2007 Grand Canyon History Symposium

Richard F. Fleck and J. Donald Hughes
Fleck's most pertinent relatedness to the Grand Canyon is a very well-received book which he edited entitled COLORADO RIVER READER (University of Utah Press, 2000). The book contains numerous essays and writings on the Grand Canyon as well as writings from upstream. It was selected in 2002 by the National Endowment for the Humanities to be the reader for a seven-states project called Moving Waters: The Colorado River. The second most pertinent thing is that Fleck has hiked from the North Rim down to the river and back as a young man in 1960.

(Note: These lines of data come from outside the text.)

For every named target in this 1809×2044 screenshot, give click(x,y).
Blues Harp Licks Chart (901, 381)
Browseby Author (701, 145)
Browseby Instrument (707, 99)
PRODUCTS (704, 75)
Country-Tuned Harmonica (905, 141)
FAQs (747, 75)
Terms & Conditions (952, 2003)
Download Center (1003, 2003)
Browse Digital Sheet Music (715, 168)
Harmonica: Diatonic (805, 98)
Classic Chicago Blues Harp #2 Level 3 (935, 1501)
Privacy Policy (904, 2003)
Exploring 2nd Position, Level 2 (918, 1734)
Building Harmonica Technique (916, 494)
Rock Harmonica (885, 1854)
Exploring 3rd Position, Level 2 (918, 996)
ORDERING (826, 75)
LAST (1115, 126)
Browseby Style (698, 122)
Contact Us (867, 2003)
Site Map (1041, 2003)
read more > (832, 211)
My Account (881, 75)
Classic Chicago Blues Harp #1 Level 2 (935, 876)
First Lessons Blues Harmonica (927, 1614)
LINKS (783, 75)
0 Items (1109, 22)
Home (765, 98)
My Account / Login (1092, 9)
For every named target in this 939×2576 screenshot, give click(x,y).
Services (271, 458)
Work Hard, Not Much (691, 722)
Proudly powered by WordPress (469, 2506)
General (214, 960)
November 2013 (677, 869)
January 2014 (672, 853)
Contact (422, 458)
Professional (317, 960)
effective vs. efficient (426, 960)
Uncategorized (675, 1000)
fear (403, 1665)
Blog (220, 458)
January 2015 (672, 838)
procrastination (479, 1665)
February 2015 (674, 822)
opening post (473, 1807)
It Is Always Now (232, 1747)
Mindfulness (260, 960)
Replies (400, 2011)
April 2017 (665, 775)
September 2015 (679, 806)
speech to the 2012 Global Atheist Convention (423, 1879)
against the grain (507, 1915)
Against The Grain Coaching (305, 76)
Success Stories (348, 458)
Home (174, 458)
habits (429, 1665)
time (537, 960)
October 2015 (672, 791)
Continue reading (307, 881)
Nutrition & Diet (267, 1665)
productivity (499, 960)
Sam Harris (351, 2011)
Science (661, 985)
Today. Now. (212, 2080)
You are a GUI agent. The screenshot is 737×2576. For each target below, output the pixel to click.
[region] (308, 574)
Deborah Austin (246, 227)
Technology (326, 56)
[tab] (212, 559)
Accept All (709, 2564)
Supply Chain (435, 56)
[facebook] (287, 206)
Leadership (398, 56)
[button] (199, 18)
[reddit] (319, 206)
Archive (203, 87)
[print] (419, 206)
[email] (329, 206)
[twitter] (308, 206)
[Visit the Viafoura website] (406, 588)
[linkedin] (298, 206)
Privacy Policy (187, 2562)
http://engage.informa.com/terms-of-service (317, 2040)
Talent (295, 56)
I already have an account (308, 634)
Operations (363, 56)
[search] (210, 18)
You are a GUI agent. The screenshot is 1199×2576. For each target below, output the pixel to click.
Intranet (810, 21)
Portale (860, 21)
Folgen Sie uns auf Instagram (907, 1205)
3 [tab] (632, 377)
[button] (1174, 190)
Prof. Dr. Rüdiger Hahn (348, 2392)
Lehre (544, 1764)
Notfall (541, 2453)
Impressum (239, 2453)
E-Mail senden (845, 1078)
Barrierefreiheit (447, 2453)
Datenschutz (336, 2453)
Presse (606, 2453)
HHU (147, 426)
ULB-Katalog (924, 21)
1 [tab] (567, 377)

Hughes received the John Evans Distinguished Professor of History, University of Denver. He is the author of In the House of Stone and Light: Introduction to the Human History of Grand Canyon (Grand Canyon Natural History Association, 1978 and reprints) and its precursor, The Story of Man at Grand Canyon (1968). Hughes served as seasonal ranger-naturalist at Grand Canyon, summers 1960-1968. He participated in the John Wesley Powell Centennial observance, 1969, and participated in the Grand Canyon History Symposium, January 2002.

Presentation Abstract...

John Muir's Historic Visit to the Grand Canyon:   John Muir (1836-1914), the renowned naturalist and conservationist and founder of the Sierra Club, first visited the Grand Canyon with Gifford Pinchot in 1896. He had never seen anything quite like it before and remained under its spell even though he did not write about it. In 1898 he was urged by fellow conservationists C.S. Sargent, Robert Underwood Johnson and Walter Hines Page to compose a descriptive essay on the Grand Canyon in order to encourage the government to preserve this natural wonder. Muir obliged his friends in 1902 by writing a truly significant essay on the Canyon for the influential Century Magazine. His written piece stirred the passions of his readers by calling attention to the marvels of the Grand Canyon. Within a few years John Muir felt compelled to write to his friend President Theodore Roosevelt advising him to protect the Grand Canyon from commercial exploitation. As we know, President Roosevelt declared the Grand Canyon as a National Monument by presidential proclamation in January, 1908. This paper will examine the unique features of Muir's essay "The Grand Canyon" in light of its environmental importance.